Problem statement
Only lines holding the word "logo" are wanted from the records; copy all of them.

____

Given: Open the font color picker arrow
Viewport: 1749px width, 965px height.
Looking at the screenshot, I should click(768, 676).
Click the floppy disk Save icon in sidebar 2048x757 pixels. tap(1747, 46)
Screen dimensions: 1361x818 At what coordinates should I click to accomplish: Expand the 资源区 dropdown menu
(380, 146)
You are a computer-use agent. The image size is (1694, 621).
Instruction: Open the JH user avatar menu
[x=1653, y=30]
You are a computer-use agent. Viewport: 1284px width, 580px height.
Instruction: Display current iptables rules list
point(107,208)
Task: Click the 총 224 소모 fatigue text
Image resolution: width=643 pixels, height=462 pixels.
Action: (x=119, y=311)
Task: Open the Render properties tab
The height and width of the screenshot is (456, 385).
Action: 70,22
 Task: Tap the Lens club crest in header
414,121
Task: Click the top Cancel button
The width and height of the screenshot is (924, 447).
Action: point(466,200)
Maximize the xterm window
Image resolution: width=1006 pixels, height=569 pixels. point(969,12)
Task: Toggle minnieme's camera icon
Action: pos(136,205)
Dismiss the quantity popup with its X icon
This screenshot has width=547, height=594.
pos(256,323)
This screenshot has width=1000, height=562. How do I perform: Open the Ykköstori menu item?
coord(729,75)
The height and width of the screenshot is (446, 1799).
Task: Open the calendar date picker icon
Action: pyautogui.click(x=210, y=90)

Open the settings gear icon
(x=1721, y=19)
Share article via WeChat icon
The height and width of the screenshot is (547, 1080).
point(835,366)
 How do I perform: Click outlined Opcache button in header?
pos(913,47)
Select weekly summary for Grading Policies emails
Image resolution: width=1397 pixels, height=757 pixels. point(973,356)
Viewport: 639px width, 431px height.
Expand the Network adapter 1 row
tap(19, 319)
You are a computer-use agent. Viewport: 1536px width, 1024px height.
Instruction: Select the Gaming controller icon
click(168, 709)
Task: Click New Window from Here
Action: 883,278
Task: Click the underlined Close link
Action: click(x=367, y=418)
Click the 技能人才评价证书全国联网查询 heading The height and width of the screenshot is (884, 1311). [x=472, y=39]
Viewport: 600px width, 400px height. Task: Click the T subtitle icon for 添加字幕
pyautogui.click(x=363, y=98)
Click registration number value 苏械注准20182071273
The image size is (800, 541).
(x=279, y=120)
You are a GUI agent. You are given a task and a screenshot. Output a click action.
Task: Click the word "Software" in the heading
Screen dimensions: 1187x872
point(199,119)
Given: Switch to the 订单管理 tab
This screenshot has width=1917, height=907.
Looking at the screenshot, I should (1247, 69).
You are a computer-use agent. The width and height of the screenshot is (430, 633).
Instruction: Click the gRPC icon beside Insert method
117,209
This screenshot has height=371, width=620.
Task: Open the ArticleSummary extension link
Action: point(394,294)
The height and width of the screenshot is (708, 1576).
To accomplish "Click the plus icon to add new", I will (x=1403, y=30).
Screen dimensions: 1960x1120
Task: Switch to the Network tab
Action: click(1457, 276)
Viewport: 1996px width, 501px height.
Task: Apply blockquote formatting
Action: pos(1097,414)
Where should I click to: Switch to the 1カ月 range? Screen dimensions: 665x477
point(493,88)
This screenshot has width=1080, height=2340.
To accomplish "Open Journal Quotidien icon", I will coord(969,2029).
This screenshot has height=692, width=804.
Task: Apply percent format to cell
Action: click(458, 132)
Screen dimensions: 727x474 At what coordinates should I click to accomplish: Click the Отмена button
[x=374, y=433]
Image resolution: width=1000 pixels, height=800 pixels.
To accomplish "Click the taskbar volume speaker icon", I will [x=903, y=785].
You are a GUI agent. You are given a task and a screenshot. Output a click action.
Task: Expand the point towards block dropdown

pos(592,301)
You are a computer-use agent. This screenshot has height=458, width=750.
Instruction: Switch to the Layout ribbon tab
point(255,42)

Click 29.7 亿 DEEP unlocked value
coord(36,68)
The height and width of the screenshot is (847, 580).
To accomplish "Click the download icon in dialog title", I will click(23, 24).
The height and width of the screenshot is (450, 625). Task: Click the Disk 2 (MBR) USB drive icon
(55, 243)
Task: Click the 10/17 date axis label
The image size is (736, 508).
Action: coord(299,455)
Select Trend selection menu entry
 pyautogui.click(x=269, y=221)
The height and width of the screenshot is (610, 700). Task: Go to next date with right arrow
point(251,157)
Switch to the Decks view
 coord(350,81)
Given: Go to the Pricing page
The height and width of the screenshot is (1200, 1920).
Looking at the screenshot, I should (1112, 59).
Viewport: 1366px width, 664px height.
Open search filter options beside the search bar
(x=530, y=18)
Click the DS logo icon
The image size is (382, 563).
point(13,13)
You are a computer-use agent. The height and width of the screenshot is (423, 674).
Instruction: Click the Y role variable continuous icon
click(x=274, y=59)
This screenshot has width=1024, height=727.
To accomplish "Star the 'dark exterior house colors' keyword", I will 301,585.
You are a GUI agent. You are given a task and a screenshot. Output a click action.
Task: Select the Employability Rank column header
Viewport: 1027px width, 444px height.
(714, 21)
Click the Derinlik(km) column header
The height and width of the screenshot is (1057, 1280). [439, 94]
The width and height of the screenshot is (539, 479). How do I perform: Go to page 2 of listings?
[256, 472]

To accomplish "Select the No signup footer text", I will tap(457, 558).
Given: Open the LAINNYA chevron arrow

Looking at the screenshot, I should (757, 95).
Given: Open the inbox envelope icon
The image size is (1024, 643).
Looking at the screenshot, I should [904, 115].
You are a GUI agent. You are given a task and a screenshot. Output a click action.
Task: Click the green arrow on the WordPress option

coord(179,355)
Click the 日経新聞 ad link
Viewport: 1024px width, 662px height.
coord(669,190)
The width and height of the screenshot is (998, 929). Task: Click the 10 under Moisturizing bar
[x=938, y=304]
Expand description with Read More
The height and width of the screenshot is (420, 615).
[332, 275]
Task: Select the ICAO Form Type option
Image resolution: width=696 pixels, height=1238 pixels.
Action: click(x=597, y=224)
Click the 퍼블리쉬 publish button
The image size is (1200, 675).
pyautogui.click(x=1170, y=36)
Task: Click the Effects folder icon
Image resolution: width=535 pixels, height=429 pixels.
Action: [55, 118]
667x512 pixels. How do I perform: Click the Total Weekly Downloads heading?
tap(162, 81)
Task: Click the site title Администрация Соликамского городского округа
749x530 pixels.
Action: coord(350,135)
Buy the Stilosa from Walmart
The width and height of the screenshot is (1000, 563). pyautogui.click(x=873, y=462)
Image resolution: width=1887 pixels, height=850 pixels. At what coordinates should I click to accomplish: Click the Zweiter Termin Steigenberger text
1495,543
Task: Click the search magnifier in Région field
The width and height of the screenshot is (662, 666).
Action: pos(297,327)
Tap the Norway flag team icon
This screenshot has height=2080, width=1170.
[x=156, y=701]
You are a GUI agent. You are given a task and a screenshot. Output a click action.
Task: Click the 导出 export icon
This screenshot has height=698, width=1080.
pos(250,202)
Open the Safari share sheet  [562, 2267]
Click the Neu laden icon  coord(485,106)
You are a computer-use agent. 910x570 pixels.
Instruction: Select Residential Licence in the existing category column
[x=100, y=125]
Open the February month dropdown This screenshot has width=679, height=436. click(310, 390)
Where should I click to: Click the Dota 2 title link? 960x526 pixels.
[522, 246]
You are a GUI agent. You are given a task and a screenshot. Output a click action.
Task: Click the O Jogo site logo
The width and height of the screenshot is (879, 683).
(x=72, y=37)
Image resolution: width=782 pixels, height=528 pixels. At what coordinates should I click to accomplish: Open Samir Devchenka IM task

____

Output below
Click the DS logo icon
Task: Click the O Jogo site logo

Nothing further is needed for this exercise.